John said, "Well, nobody is perfect, not even our Dad. Anyway, that wrecked car meant we had a V-8 engine from it. We decided to build a boat designed around the engine, which we did."

Fritz remarked, "We then caught some moonshiners. They never expected to race against a speedboat as fast as the Investigator. Since we didn't have to pay for the motor, the government reward did fully pay off our speedboat after all."

John grinned and added, "Plus, it was great fun having the fastest boat on the bay."

Fritz looked at the boat and said admiringly, "After two years of hard work by you two, she looks ready."

John said, "She is. Only two more letters to stick on, then we can take her out for a test ride. The next letter, please."

Craig peeled off an "E" and handed it over.

Fritz chimed in, "No, Investigator ends in O-R, not E-R."

"Oh, right," Craig said with obvious embarrassment. He peeled off an O and handed that over. The R came next.

As Craig and John finished the name, Fritz stowed the red cooler on board.

The three boys then got the boat lowered into the water. Fritz opened the door that looked somewhat like a garage door for an automobile. However, below the door was water that the boat floated in rather than pavement.

Fritz cast off the ropes, then jumped onto the boat, joining the others already in it. John turned over the starter. The newly rebuild and re-honed V8 motor roared to thunderous life.

John smiled and proclaimed, "She still runs great after all these many years."

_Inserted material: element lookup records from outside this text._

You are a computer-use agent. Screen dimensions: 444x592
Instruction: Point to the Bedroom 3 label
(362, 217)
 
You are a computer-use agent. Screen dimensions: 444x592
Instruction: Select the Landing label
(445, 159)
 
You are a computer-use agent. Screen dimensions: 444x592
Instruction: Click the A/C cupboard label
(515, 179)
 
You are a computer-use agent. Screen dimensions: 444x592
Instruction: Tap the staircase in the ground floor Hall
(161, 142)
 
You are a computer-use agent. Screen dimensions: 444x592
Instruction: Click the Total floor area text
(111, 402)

Craig put in, "After a complete engine rebuild that cost four times what my entire car cost, it should!"

John then put the boat in gear. He moved at trolling speed past the various other boathouses and docks and moored boats along the shore. Once clear of these and out to open water, he suddenly shoved the throttle to maximum.

Craig had just started to get up from his seat when John did this. Craig fell back into his seat. He was amazed how fast the Investigator accelerated. It felt like riding a rocket.

John said with glee, "This baby can still move!"

Fritz ordered, "Cool it with the full throttle. You're supposed to take it easy for a while on a rebuilt motor. Why don't we head out to Cottage Island, but at medium speed?"

"Good idea," John said. "We haven't been out there in I forgot how many decades. I wonder if the new condos are done yet. We used to have some wild adventures on that island."

The Investigator cut straight across the wide bay, a distance greater then the width of many large lakes. Although the winds were brisk so the waves were fairly high, the speedboat handled the voyage with ease. They came to the island. There were twin towers for the condos on the island, each about fifteen stories tall. A two-lane bridge stretched to shore. Besides the twin towers, there were several obviously very expensive mansions on the crowded island. Just looking at it showed this was highly valuable property.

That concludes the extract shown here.